Já o de fato necessitado requer alguma destreza identificar-se. Mas não é complexo. O perfil é de certa humildade, as palavras fluem com grande dificuldade, pois lhe é penoso e humilhante pedir. Não fala de familiares, inconscientemente os exclui do seu tormento, a falta de dinheiro. Normalmente não chegou à situação por fatores próprios, provavelmente externos como demissão, acidentes, furtos e roubos ou comoções criadas pela centenária e interminável bandidagem política, com seus planos econômicos, impostos escorchantes, calotes generalizados ou falta de ensino público e seguro médico oficial adequado. As somas não são delirantes, apenas alguma coisa para resolver certa situação momentânea e insistem em devolver, da forma mais correta possível. E, se negada a ajuda, não se ofendem. Chateiam-se, entretanto não questionam, sabem quem daria trabalhou por isto, às vezes muito; valorizam.

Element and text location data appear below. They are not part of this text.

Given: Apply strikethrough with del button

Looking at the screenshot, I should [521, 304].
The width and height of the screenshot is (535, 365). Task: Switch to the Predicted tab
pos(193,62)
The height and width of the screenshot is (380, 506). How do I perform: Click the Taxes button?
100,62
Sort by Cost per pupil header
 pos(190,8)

Por sua vez o caloteiro pensa exclusivamente em si, seu conforto e tranqüilidade. As somas pedidas sempre altas. Jamais desmobiliza ativos para liquidar débitos; transfere-os oficialmente para parentes, foge dos devedores, faz cara feia ou desvia ao encontrar ; e admirado, quando informa que está vivendo com o gás de outros, é quase algo místico. Não saberia explicar, talvez o bem falar, o bem vestir..., o sutil charme do eterno perdedor... a aura do enraivado quando cobrado. São famosos alguns, os grandes caloteiros como os presidentes daqui e seus "depósitos compulsórios", lembram? Ou os golpes estilo Coroa-Brastel? Ajustes de Plano Verão? Os mais velhos lembrarão. Curiosamente aquele expulsaram do cargo, o incauto F.Collor, a quem acusavam de bandido, foi o único presidente que, de fato, devolveu os depósitos compulsórios, com juros. Todos. Acusado de possível caloteiro, não o era.

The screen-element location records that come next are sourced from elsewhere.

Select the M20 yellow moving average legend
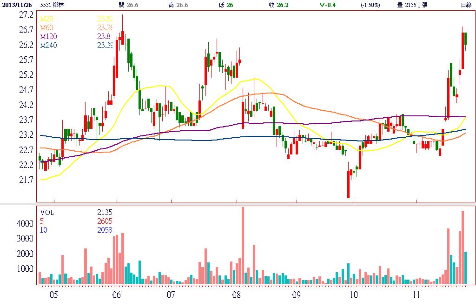Viewport: 476px width, 308px height. 46,19
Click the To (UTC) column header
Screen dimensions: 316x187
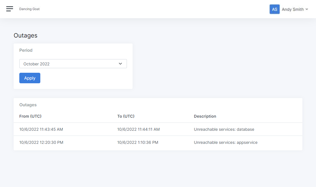tap(126, 116)
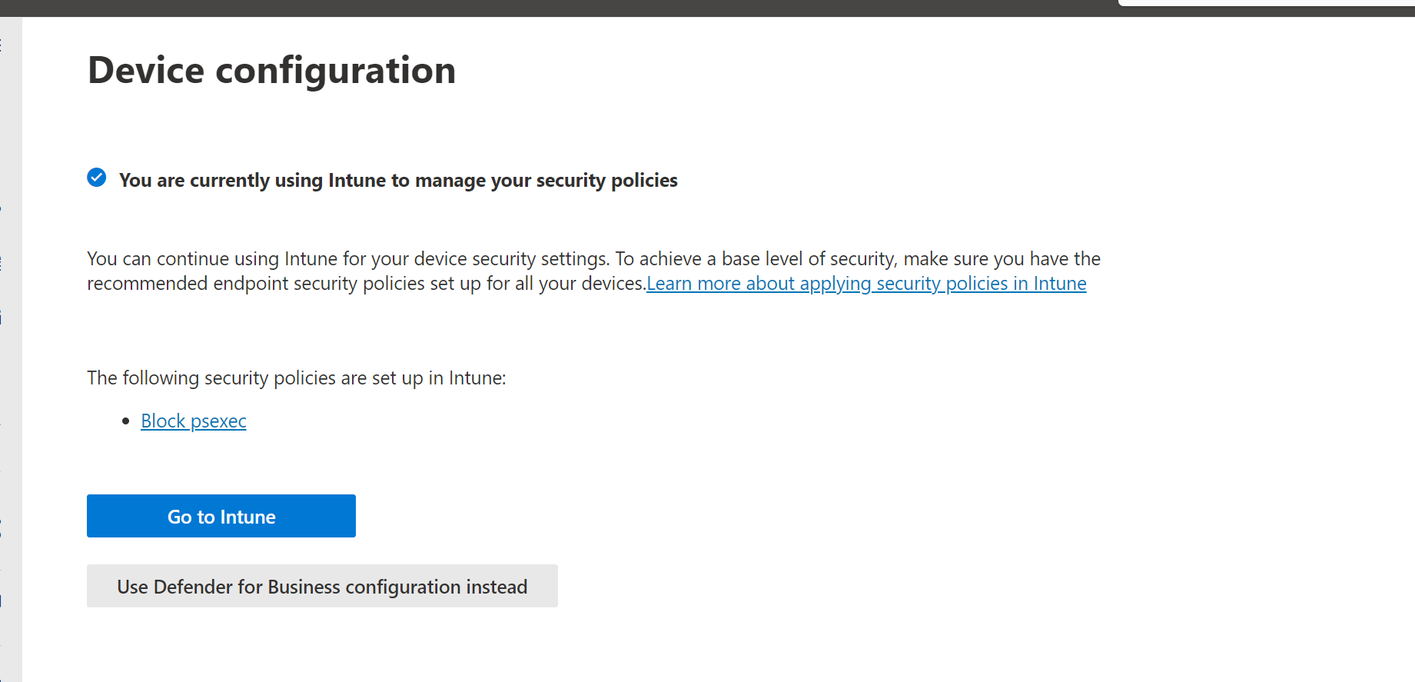The image size is (1415, 682).
Task: Open the Block psexec policy link
Action: [x=193, y=421]
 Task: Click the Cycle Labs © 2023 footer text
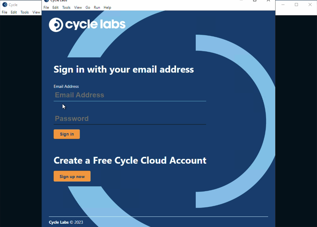point(66,222)
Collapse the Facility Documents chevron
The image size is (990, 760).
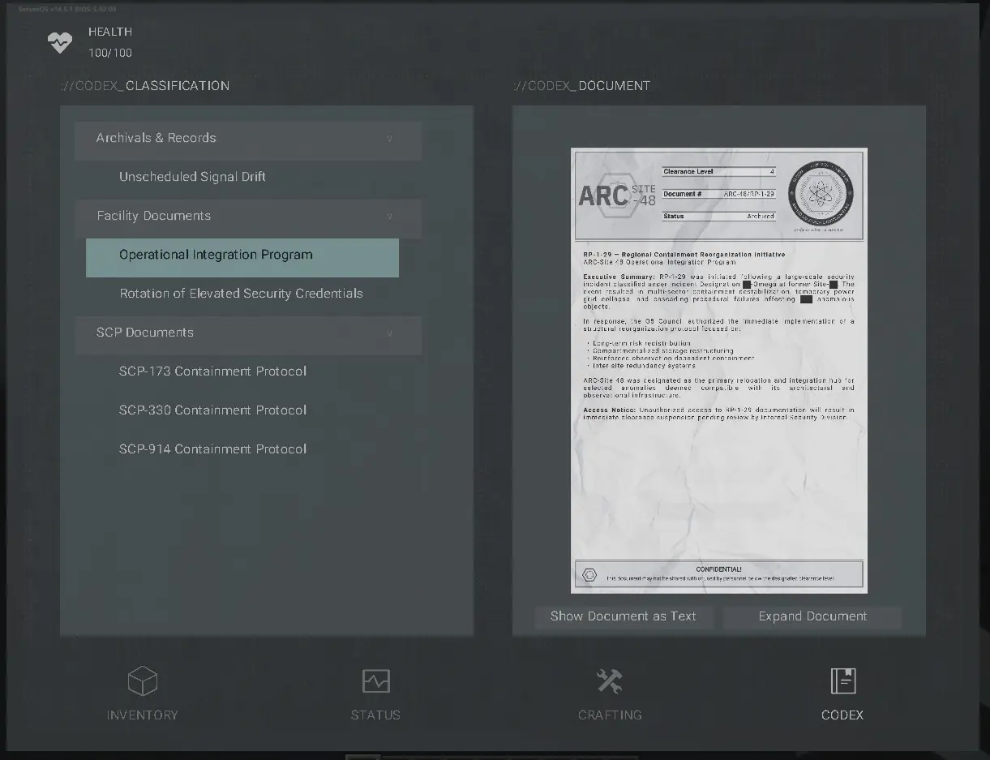[x=389, y=217]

Mas o de fato sem recursos ou ativos a vender é desprezado, principalmente por parentes; e suas mulheres. Seu infortúnio, às vezes nem por si causado como escrevi, é motivo de vergonha. Me recorda filme japonês, onde a esposa exigia o marido desempregado mantivesse a rotina de ir e vir para imaginário local de trabalho, de forma a não criar suspeitas junto aos vizinhos e parentes.
Nestes momentos atuais, milhares de caloteiros se locupletam em suas vaidades e sem-vergonhices, governos e bancos à frente, deixam-se milhões literalmente em situação complexa, pois não pagam e dizem não podem. O caloteiro também é quem produz a pobreza, os sem recursos, em cadeia infindável.
São assim.
Assim como da forma até hoje encontramos os vendedores de vassouras, os caloteiros flanam entrem nós. Identificado pode-se negociar sua necessária distância.

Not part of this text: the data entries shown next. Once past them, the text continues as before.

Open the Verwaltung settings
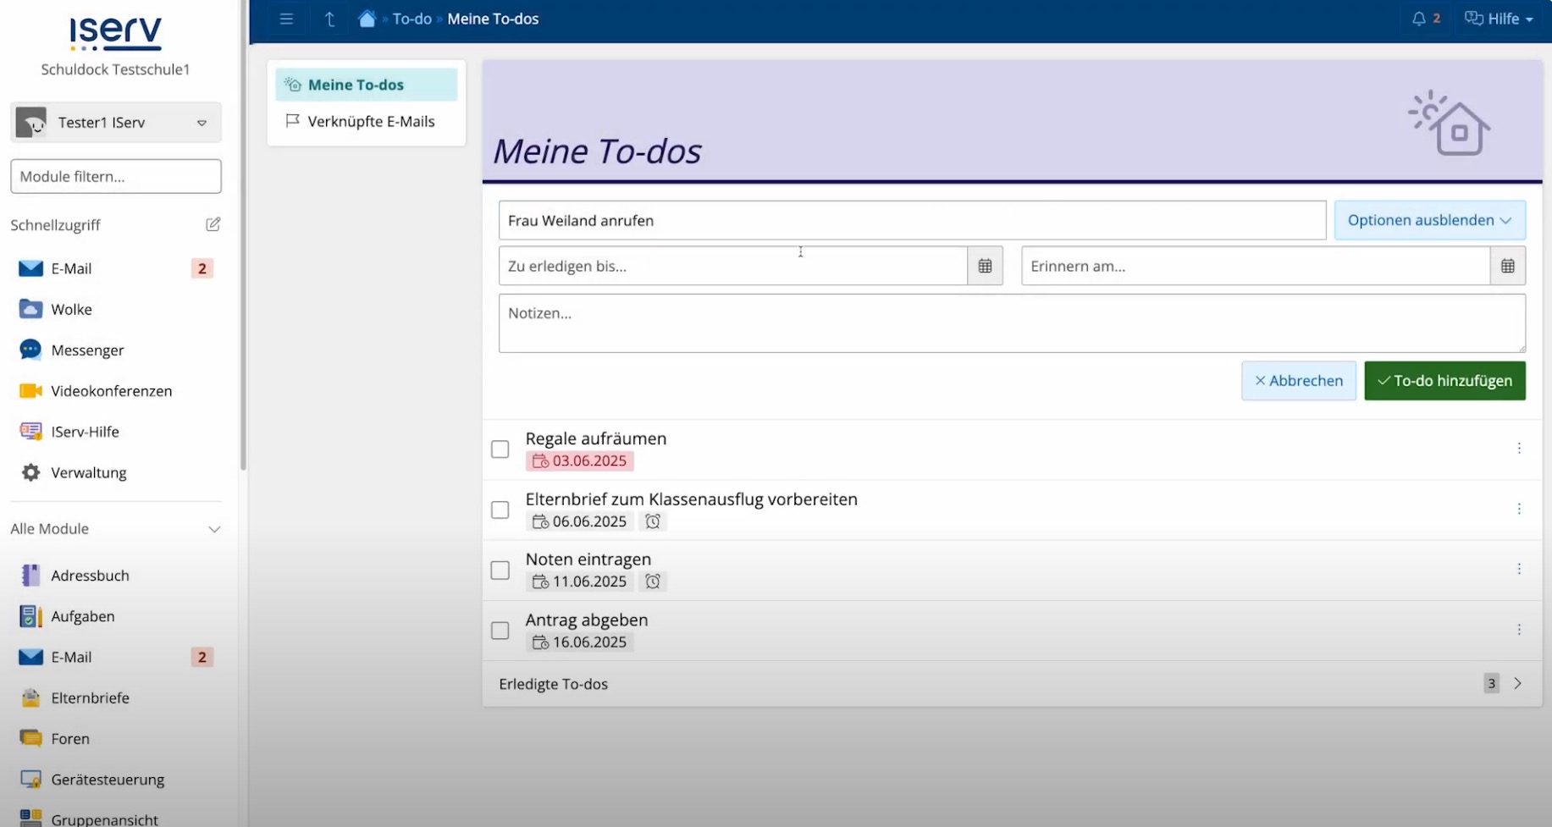This screenshot has width=1552, height=827. click(89, 472)
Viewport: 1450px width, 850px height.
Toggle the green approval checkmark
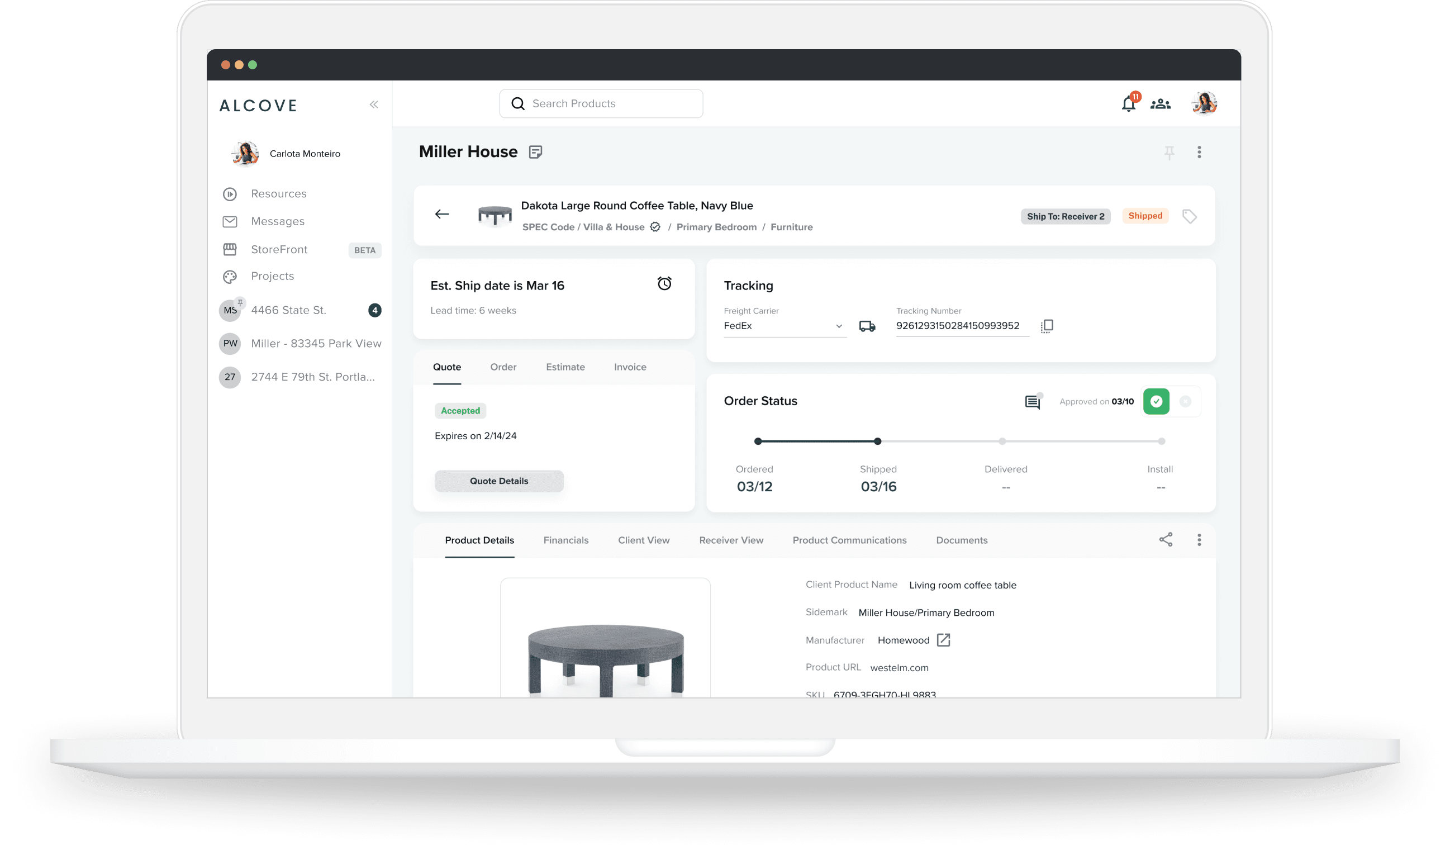click(1156, 401)
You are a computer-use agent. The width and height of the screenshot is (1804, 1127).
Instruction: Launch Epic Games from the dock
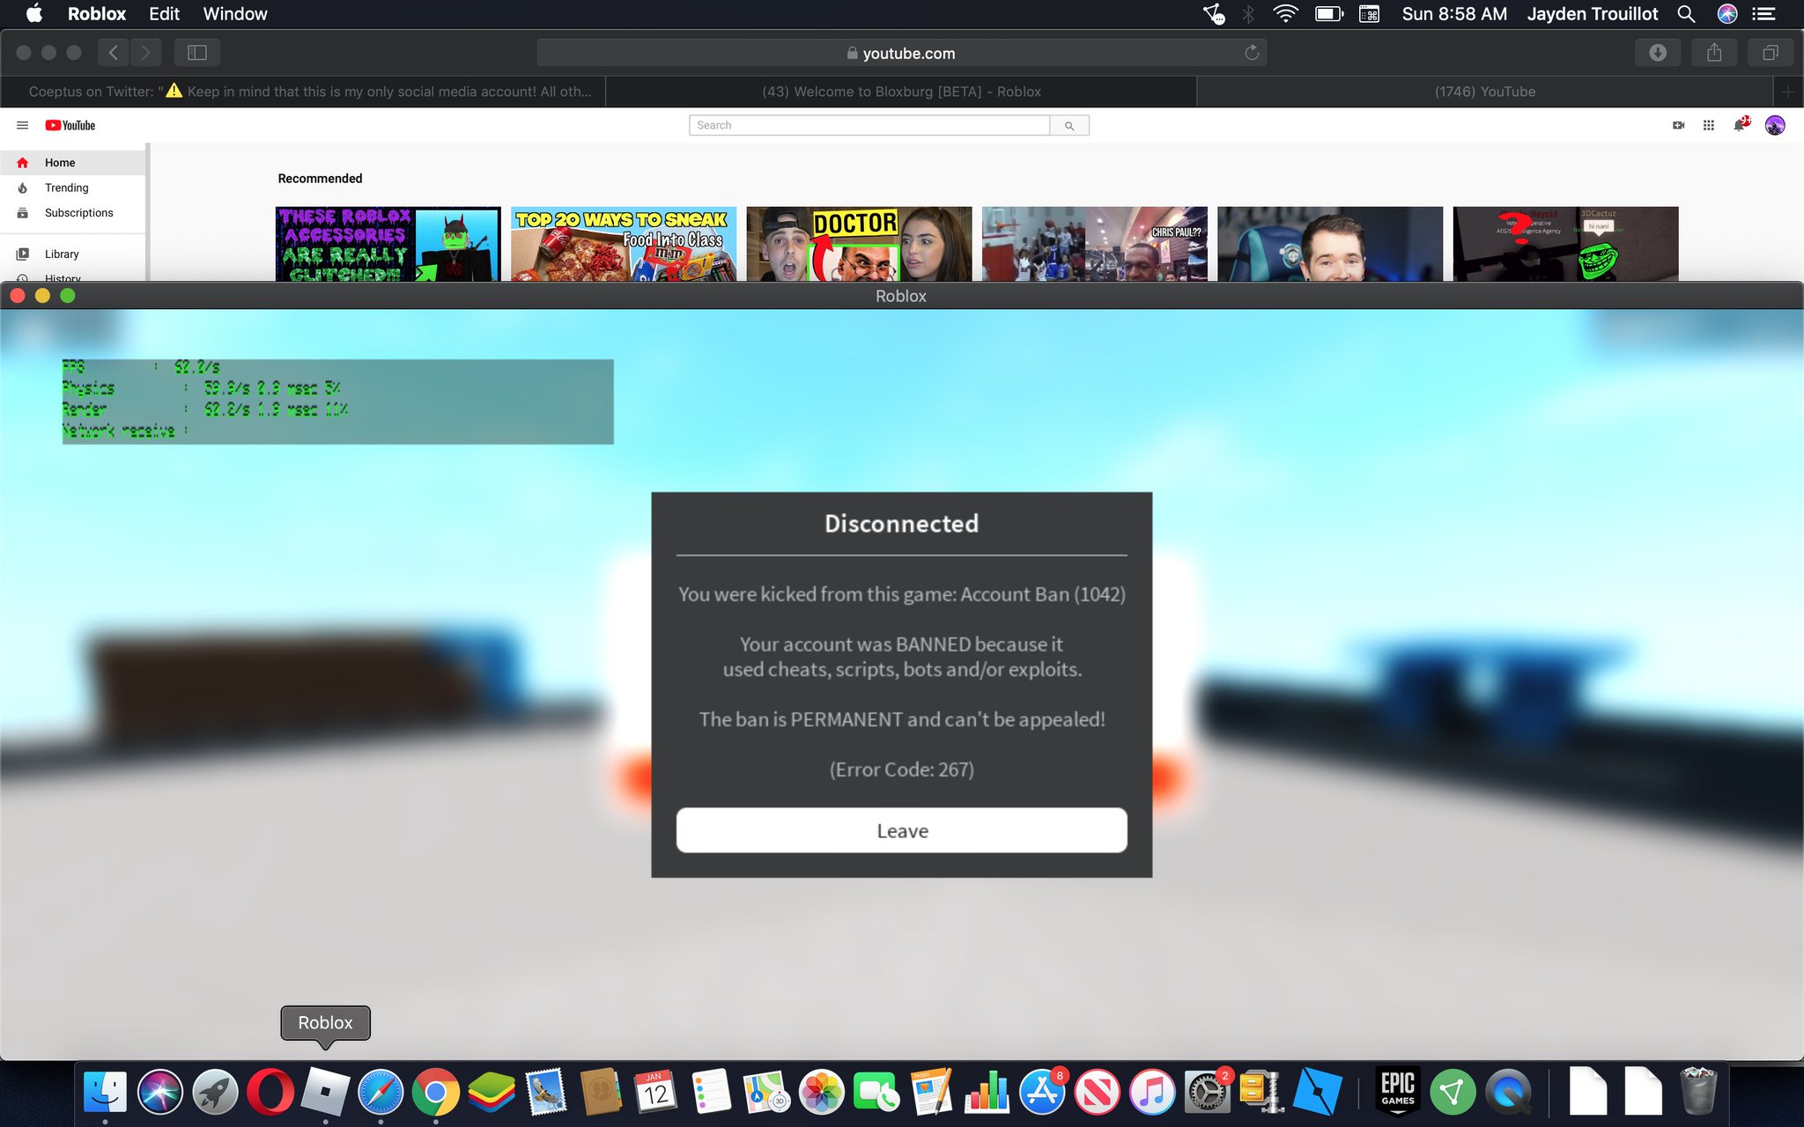coord(1396,1092)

E alertar incautos; o faço hoje em dia, sem qualquer cerimônia.
* Esta a forma como escreveu um gringo, explicando a outro como seria a entonação da palavra, em 1773, "An Englishman and Speciality Fur Trader in the Portuguese Land of South America", Bateman and Sons, Liverpool. Pelo visto, os calotes por cá têm tradição.